Manakala, Fishman menyatakan bahwa Sosiolinguistik memiliki komponen utama yaitu ciri-ciri bahasa dan fungsi bahasa. Fungsi bahasa dimaksud adalah fungsi sosial (regulatory) yaitu untuk membentuk arahan dan fungsi interpersonal yaitu menjaga hubungan baik serta fungsi imajinatif yaitu untuk menerangkan alam fantasi serta fungsi emosi seperti untuk mengungkapkan suasana hati seperti marah, sedih, gembira dan apresiasi. Perkembangan bahasa yang sejalan dengan perkembangan kehidupan manusia di abad modern menunjukkan fenomena yang berubah-ubah antara lain dengan penggunaan bahasa sebagai alat pergaulan tertentu yang dikenal dengan variasi bahasa seperti jargon dan argot.

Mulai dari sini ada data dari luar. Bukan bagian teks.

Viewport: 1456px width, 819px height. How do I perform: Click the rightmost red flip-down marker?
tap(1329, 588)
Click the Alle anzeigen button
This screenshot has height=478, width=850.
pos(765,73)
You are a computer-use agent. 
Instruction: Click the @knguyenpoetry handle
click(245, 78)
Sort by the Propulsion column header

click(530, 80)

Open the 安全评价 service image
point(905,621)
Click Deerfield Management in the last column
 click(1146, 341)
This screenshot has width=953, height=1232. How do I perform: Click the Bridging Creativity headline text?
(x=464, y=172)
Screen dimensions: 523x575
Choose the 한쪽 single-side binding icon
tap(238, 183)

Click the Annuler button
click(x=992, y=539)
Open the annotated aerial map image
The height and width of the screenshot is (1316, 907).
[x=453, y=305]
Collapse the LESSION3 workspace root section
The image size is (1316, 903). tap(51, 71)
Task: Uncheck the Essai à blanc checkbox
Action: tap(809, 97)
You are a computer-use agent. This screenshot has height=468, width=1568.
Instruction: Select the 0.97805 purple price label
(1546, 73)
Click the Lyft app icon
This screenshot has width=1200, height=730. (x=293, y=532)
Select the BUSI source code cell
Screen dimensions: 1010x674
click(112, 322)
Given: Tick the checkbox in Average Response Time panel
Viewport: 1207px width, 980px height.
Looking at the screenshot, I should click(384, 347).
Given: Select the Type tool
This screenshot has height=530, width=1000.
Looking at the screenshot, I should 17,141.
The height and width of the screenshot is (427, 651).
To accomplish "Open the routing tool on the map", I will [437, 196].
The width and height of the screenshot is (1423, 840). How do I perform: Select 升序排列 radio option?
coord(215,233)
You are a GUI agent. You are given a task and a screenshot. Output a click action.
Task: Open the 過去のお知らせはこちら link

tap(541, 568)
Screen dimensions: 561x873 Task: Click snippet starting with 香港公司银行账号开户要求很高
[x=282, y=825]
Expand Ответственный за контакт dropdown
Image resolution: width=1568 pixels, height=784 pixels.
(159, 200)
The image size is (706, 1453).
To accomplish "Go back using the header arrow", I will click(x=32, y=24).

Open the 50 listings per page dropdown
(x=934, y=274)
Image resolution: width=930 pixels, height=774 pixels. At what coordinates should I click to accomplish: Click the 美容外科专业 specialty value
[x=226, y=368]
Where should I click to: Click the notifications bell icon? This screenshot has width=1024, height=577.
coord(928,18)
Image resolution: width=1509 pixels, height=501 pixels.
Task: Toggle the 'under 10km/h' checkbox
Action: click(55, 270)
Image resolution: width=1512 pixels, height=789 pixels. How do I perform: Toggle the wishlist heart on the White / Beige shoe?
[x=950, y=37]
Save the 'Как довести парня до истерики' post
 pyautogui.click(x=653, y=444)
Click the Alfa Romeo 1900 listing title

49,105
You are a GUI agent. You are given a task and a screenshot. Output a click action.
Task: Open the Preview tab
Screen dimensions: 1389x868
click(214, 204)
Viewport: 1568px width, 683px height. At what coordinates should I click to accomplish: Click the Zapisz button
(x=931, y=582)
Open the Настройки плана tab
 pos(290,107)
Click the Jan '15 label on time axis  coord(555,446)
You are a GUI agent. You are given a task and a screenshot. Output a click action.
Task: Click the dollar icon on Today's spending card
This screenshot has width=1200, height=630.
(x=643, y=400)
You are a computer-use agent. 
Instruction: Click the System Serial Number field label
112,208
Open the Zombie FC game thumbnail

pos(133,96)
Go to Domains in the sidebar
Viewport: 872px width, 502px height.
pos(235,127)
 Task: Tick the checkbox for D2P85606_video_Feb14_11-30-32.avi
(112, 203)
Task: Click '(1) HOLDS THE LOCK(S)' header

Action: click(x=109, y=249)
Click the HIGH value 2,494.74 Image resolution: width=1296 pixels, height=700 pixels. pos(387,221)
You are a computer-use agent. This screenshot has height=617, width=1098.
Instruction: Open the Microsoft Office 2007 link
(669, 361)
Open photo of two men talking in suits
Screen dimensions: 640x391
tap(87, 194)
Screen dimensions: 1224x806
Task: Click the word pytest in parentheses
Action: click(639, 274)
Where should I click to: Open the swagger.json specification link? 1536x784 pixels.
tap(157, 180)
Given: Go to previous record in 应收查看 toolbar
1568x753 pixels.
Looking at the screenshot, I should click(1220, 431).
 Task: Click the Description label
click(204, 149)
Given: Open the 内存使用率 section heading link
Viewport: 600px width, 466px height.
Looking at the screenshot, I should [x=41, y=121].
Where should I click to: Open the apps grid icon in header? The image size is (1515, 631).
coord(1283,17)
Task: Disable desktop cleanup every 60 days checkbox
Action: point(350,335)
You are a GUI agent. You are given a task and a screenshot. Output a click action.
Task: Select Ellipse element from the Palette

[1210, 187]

2.2 Menjelaskan hubungan bahasa dengan kelas sosial.
Kelas sosial (sosial class) mengacu pada golongan masyarakat yang mempunyai kesamaan tertentu dalam bidang  kemasyarakatan seperti ekonomi, pekerjaan, pendidikan, kedudukan, kasta, dan sebagainya. Misalnya si A adalah seorang bapak di keluarganya, yang  juga berstatus sosial sebagai guru. Jika dia guru di sekolah negeri , dia juga masuk ke dalam kelas pegawai negeri. Jika dia seorang sarjana, dia bisa masuk kelas sosial golongan “terdidik” dan sebagainya.

Ragam bahasa kelas sosial
Kita melihat di Indonesia kelas sekelompok pejabat yang mempunyai kedudukan tinggi. Tetapi ragam bahasanya justru nonbaku. Ragam bahasa mereka dapat dikenali dari segi lafal mereka, yaitu akhiran –kan yang dilafalkan –ken. Jadi perbedaan atau penggolongan kelompok masyarakat  manusia tercermin dalam ragam bahasa golongan masyarakat itu. 

Peranan Labov
Tahun 1966, William Labov menerbitkan hasil penelitiannya yang luas tentang tutur kota New York, berjudul The Social Stratification of English in New York City (lapisan sosial Bahasa Inggris di Kota New York). Ia mengadakan wawancara yang direkam, tidak dengan sejumlah kecil informan, hanya terdiri dari 340 orang. Dengan ini Lobov memasukkan metode sosiologi ke dalam penelitiannya. Sosiologi menggunakan metode pngukuran kuantitatif dengan jumlah besar, dan dengan metode sampling. 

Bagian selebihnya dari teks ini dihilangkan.